WHAT TO DO: Below are the records. Retype exactly the lines between the lines holding "At what coordinates should I click to accomplish: Open" and "The height and width of the screenshot is (261, 466).", inclusive.

Content starts

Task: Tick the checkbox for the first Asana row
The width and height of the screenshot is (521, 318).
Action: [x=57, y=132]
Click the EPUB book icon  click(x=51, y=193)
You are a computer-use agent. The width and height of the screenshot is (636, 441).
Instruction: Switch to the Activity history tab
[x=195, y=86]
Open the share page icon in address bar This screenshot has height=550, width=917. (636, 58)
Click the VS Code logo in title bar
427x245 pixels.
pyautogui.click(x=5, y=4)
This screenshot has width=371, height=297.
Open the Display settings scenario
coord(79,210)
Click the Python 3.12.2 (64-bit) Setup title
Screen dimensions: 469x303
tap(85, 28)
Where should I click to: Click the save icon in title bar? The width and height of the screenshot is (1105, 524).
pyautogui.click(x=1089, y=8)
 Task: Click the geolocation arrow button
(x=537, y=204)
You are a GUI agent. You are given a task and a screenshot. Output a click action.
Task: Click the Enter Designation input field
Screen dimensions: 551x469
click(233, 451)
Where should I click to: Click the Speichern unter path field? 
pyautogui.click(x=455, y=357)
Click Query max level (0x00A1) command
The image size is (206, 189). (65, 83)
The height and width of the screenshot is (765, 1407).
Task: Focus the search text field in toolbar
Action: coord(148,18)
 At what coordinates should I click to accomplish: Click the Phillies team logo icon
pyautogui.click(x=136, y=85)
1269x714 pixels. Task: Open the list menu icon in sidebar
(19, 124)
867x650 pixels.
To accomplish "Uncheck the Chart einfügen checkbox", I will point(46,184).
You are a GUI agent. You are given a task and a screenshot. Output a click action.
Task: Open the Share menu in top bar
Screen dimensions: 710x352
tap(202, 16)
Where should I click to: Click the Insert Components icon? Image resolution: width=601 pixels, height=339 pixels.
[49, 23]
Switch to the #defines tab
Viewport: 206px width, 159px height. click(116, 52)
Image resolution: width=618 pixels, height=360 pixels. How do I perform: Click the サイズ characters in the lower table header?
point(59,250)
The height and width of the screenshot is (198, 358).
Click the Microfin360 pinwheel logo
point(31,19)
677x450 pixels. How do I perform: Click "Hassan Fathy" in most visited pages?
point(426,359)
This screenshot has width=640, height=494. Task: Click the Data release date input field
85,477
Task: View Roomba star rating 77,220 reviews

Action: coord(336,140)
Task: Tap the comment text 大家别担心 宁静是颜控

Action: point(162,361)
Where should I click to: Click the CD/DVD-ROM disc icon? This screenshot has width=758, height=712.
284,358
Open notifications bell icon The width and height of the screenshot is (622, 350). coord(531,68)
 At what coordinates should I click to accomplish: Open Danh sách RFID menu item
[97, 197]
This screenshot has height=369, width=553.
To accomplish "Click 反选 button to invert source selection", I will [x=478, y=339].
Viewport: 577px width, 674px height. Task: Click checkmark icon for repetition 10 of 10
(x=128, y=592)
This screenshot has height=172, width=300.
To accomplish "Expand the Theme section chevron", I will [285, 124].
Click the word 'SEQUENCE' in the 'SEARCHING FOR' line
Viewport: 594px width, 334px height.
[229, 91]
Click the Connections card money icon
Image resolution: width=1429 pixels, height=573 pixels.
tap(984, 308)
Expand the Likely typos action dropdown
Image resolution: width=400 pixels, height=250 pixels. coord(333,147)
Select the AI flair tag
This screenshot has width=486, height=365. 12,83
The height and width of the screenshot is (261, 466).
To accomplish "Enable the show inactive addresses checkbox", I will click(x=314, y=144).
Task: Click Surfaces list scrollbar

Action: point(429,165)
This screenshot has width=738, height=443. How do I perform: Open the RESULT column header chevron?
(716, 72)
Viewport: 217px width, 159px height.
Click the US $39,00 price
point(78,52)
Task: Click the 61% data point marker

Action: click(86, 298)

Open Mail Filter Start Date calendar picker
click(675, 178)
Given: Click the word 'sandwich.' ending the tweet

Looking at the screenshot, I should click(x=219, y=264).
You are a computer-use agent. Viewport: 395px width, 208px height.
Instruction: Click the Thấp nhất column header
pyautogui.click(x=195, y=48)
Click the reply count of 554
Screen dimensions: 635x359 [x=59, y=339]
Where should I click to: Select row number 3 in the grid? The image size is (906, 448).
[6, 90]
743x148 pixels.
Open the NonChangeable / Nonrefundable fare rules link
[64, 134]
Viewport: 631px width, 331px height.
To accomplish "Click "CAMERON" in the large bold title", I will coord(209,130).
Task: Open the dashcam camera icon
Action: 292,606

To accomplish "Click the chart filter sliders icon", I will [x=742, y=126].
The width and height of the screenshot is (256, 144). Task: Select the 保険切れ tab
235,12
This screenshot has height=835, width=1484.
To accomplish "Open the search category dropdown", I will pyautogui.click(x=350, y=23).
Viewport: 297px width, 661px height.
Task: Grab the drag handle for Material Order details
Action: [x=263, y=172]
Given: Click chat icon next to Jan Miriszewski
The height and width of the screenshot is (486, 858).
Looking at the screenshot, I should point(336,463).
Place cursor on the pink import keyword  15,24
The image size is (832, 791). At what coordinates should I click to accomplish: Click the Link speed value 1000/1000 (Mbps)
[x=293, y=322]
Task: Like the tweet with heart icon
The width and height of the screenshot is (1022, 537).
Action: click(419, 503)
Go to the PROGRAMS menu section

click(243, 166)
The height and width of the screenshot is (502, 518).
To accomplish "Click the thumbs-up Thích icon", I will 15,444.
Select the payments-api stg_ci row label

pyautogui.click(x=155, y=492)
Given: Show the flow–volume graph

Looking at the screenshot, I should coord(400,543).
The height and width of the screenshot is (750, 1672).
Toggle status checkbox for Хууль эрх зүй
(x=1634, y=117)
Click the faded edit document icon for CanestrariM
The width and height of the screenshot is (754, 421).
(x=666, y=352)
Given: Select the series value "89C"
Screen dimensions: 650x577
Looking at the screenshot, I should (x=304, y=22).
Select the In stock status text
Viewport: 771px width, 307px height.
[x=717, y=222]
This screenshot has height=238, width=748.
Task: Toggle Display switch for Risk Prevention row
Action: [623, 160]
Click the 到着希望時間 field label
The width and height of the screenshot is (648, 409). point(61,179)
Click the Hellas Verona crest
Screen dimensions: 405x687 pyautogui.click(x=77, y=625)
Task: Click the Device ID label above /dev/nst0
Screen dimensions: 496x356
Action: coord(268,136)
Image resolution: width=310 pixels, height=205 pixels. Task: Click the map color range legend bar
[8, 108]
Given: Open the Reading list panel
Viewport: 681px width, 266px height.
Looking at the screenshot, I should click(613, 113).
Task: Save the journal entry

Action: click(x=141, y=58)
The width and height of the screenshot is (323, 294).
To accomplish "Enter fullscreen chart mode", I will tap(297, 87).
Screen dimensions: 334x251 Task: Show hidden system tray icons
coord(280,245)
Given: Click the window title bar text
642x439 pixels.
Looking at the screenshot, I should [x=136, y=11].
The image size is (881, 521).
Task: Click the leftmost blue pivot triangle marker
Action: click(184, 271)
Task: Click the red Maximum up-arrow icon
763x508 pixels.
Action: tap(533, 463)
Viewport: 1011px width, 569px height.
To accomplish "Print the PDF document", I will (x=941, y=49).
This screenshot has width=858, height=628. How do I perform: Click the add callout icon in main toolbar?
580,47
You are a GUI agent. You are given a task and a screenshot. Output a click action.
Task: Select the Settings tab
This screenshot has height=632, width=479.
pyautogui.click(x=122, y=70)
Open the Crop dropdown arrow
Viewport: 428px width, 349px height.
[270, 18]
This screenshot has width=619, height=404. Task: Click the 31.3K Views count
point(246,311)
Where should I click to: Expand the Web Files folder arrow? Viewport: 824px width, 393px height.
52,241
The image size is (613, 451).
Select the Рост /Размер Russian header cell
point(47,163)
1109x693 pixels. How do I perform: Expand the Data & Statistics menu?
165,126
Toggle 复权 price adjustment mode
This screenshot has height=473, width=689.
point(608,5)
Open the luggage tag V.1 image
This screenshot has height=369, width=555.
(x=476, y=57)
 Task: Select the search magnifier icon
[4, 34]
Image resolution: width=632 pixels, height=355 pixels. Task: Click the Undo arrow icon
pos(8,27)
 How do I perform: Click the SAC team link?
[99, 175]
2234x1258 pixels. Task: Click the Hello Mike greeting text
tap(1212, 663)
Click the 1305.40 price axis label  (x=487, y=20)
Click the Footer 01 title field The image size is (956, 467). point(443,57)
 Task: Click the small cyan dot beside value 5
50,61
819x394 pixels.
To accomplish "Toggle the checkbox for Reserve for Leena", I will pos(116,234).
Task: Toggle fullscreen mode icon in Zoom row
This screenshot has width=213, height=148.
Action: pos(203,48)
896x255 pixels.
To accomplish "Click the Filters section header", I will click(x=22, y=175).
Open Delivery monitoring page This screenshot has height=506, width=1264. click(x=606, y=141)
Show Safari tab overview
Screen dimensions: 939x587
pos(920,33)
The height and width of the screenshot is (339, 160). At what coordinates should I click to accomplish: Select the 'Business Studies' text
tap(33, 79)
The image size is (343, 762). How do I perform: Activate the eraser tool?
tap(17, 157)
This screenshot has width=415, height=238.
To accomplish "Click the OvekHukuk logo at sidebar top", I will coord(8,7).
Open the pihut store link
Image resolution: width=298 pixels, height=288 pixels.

Content ends

RESPONSE AREA:
 At what coordinates should I click to accomplish: Open Danh sách RFID menu item
[97, 197]
This screenshot has height=369, width=553.
To accomplish "Click 反选 button to invert source selection", I will [x=478, y=339].
Viewport: 577px width, 674px height. Task: Click checkmark icon for repetition 10 of 10
(x=128, y=592)
This screenshot has height=172, width=300.
To accomplish "Expand the Theme section chevron", I will [285, 124].
Click the word 'SEQUENCE' in the 'SEARCHING FOR' line
Viewport: 594px width, 334px height.
[229, 91]
Click the Connections card money icon
Image resolution: width=1429 pixels, height=573 pixels.
tap(984, 308)
Expand the Likely typos action dropdown
Image resolution: width=400 pixels, height=250 pixels. coord(333,147)
Select the AI flair tag
This screenshot has width=486, height=365. 12,83
The height and width of the screenshot is (261, 466).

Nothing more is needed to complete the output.